Morfin berikatan dengan reseptor Mu opioid lalu dihubungkan dengan protein G yang secara langsung mempengaruhi saluran K+ dan Ca2+. Pada keadaan normal protein G yang memiliki GDP yang mengikat sub unit α, β, γ dalam kondisi istirahat atau tidak aktif. Namun saat opioid berinteraksi dengan reseptornya, sub unit GDP terdisosiasi dan berubah menjadi GTP dengan mekanisme perubahan konformasi. GTP ini aka mendisosiasi subunit α sehingga terikat padanya. GTP yang terikat pada subunit α ini memerintahkan sel saraf untuk menurunkan aktifitas listriknya dengan meningkatkan pemasukan K+ dan menghambat pemasukan Ca2+. Dengan terikatnya GTP pada sub unit α juga dapat menghambat terbentuknya enzim adenilat siklase. Enzim ini merupakan enzim yang berperan sebagai messenger pada penyampaian pesan untuk sel saraf. Jika pembentukan enzim adenilat siklase dihambat maka pembentukan substansi P yang merupakan neurotransmiter nyeri juga dihambat, sehingga rasa sakitnya berkurang.


Indikasi Morfin: Nyeri akut yg berat, nyeri kronis sedang sampai berat sebagai suplemen anestesi sebelum operasi sebagai obat pilihan untuk nyeri pada infark miokard untuk menghilangkan ansietas pada pasien dgn dispnea karena kegagalan ventrikel kiri akut dan edema paru.

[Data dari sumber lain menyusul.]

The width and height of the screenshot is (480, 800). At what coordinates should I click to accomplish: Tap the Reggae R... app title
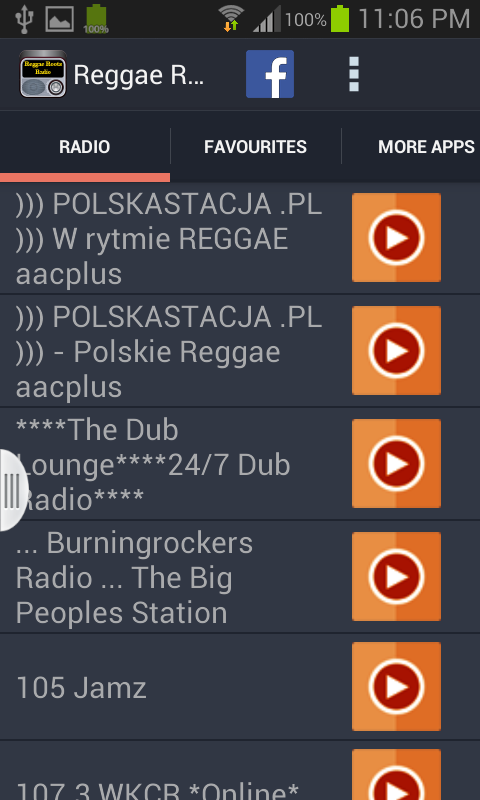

Kontra Indikasi Morfin: Hipersensitif terhadap morfin sulfat atau komponennya depresi pernafasan parah (tanpa peralatan resusitasi) asma akut atau berat diketahui atau dicurigai ileus paralitik. Injeksi intratekal dan epidural tidak boleh digunakan pada kasus pemberian yang kontraindikasi dengan rute ini, seperti infeksi pada tempat penyuntikan, perdarahan diatesis yg tidak terkontrol, penggunaan antikoagulan atau penggunaan kortikosteroid injeksi dalam 2 minggu.

Efek Samping Morfin: Depresi pernapasanSistem saraf: sakit kepala, gangguan penglihatan, vertigo, depresi, rasa mengantuk, koma, eforia, disforia, lemah, agitasi, ketegangan, kejang. Pencernaan: mual, muntah, konstipasi. Kardiovaskular: aritmia, hipotensi postural. Reproduksi, ekskresi dan endokrin: retensi urin, oliguria. Efek kolinergik: bradikardia, mulut kering, palpitasi, takikardia, tremor otot, pergerakan yang tidak terkoordinasi, delirium atau disorientasi, halusinasi. Lain-lain: Berkeringat, muka merah, pruritus, urtikaria, ruam kulit.

2. Kodein
Mekanisme kerja : Kodein merangsang reseptor susunan saraf pusat (SSP) yang dapat menyebabkan depresi pernafasan, vasodilatasi perifer, inhibisi gerak perilistatik usus, stimulasi kremoreseptor dan penekanan reflek batuk.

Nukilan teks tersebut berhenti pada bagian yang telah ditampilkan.